- SHORT TASK: Please copy the items from the line holding "Toggle the status" through the line holding "Action: click(x=322, y=136)", inclusive, swapping "Twitter" for "Mastodon" and keeping everything else unchanged.

[start of RECORD SET]

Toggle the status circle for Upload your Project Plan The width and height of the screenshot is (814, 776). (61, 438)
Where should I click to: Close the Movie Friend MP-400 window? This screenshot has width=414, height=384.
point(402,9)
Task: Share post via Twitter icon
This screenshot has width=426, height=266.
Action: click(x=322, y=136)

[end of RECORD SET]
[start of RECORD SET]

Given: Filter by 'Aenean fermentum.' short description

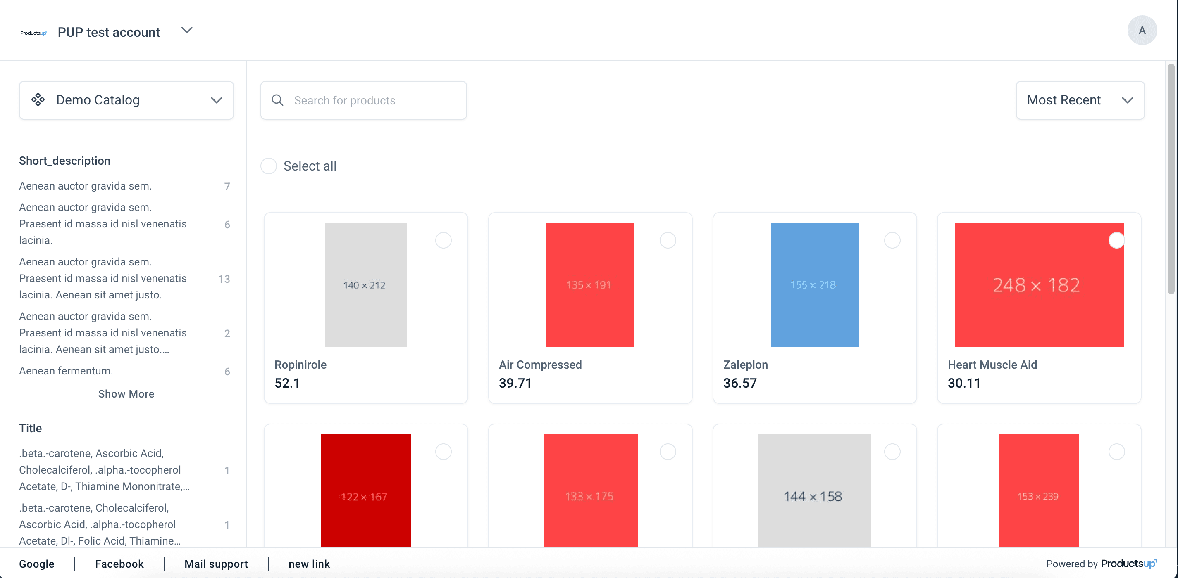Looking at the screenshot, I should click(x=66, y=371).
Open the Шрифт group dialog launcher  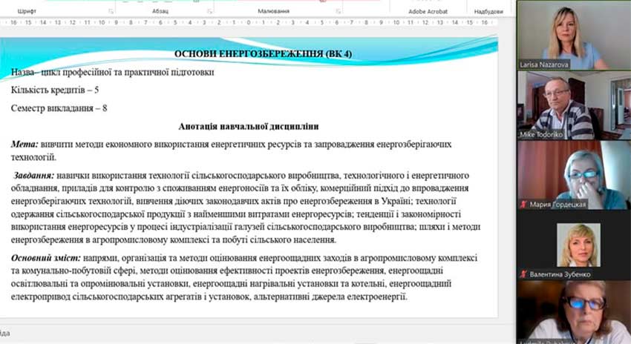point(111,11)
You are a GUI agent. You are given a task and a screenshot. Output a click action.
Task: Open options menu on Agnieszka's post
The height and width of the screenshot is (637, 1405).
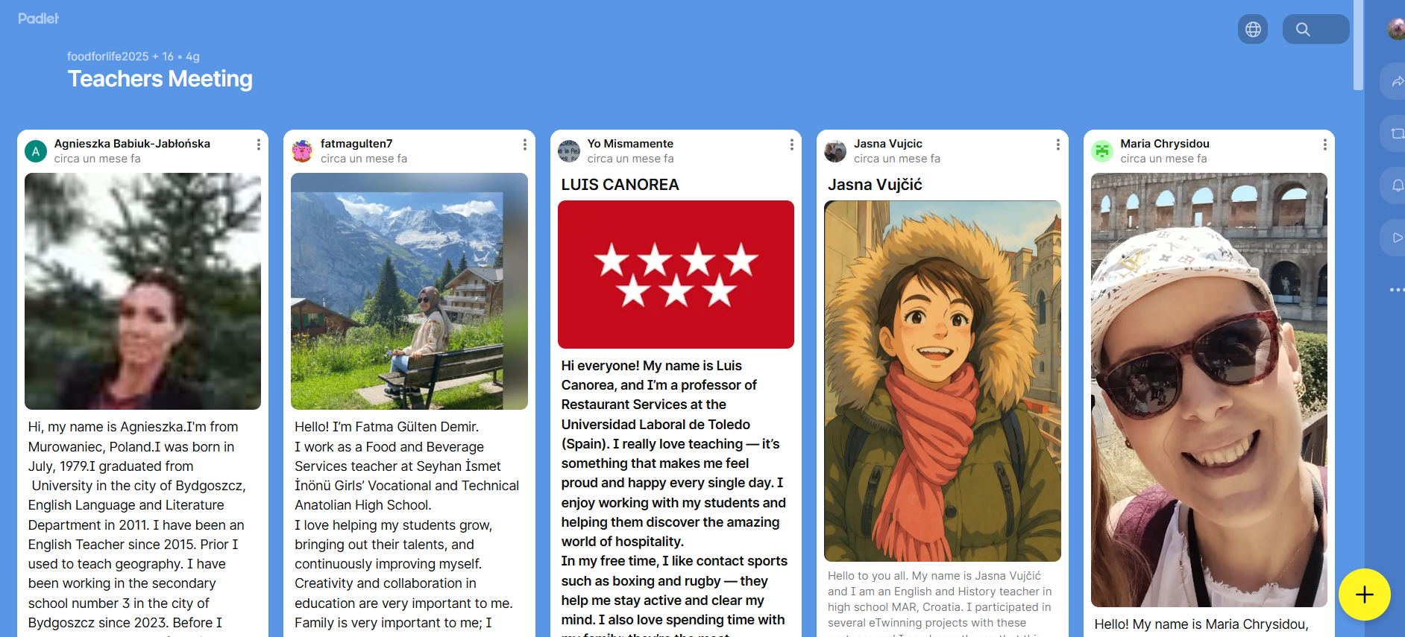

[end of RECORD SET]

- OUTPUT OF THE TASK:
Toggle the status circle for Upload your Project Plan The width and height of the screenshot is (814, 776). (61, 438)
Where should I click to: Close the Movie Friend MP-400 window? This screenshot has width=414, height=384.
point(402,9)
Task: Share post via Mastodon icon
This screenshot has width=426, height=266.
Action: click(x=322, y=136)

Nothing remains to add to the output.